The financial authorities will establish a real estate project financing (PF) lending cap for mutual finance institutions as well. The cap will be set at the same level as for savings banks.
Risk management at mutual finance institutions will be strengthened across the board, including by making the method of calculating expected recoverable amounts for long-term arrears nonperforming loans more stringent.
The Financial Services Commission said on the 2nd that it will give prior notice of a partial amendment to the supervisory regulations on mutual finance institutions reflecting these measures.
Going forward, mutual finance institutions, including credit unions, NongHyup, fisheries cooperatives, and forestry cooperatives, will introduce a lending cap of "20% of total loans," the same as savings banks, to manage the risk of concentration in high-risk real estate PF lending.

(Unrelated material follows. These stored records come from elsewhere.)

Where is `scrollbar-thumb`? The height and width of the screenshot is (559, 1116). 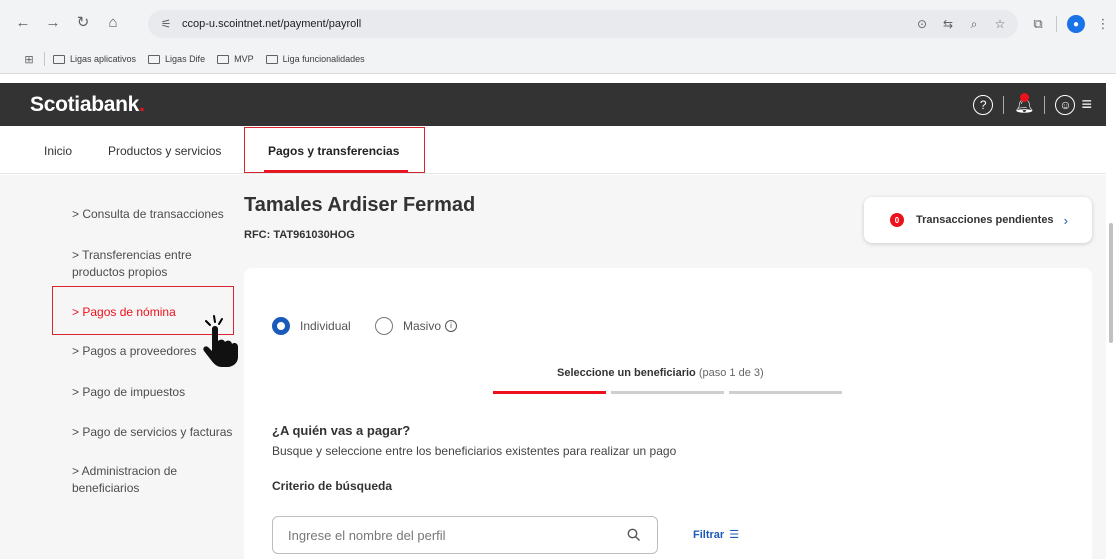
scrollbar-thumb is located at coordinates (1111, 283).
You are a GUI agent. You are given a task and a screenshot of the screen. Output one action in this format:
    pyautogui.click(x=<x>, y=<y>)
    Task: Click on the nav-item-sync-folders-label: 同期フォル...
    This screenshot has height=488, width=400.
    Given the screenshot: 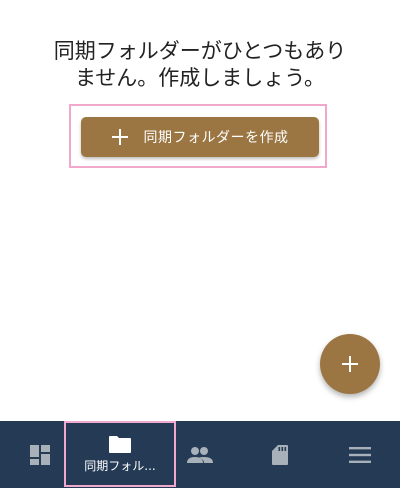 What is the action you would take?
    pyautogui.click(x=120, y=466)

In addition, the combined cap for real estate, construction, and real estate PF lending will be limited to 50% of total loans to prevent funds from being concentrated in specific industries.
Implementation is scheduled for Apr. 2027 to allow sufficient time to prepare for compliance.

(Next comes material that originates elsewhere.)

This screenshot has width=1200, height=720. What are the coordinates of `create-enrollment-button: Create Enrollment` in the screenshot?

The framework for calculating expected recoverable amounts will also be changed so that allowances for credit losses can be built in proportion to the risks associated with nonperforming loans such as real estate PF loans that have been in arrears for an extended period.
For substandard-or-below nonperforming real estate PF loans, the final collateral appraised value cannot be used when calculating the expected recoverable amount.

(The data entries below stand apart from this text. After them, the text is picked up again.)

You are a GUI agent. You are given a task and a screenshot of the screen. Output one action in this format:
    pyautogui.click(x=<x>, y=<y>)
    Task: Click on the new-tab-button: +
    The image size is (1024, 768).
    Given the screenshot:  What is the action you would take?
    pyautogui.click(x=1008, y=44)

The scope of exceptions that allow the use of the final collateral appraised value when calculating the expected recoverable amount for substandard-or-below credit will also be reduced. If legal proceedings are scheduled to commence within three months, the final collateral appraised value may be applied as the expected recoverable amount only once.
If the collateral ratio is 150% or higher and it does not fall under other exception items, the expected recoverable amount will be calculated as a rule to prevent overstatement of expected recoverable amounts for nonperforming loans. For land, the officially assessed land price will be used as the basis.
The benchmark for the "net capital ratio to total assets," a management soundness indicator for mutual finance institution cooperatives, will be raised to at least 4% to bolster cooperatives' loss-absorbing capacity.
Accordingly, by 2030, the recommended standard for credit unions to improve financial conditions will be gradually raised to a minimum net capital ratio of 4%, and the requirement standard for improving financial conditions will be raised to 0%.
The management guidance ratio standard for the central unions of mutual finance institutions will also be raised to 7%, the level for savings banks, so that in a crisis the central unions can absorb the cooperatives' risks and provide a foundation to support them.
The notice of regulatory changes will run from the 3rd to the 16th, after which the Financial Services Commission (FSC) plans to complete the amendment within the year following a resolution by the commission.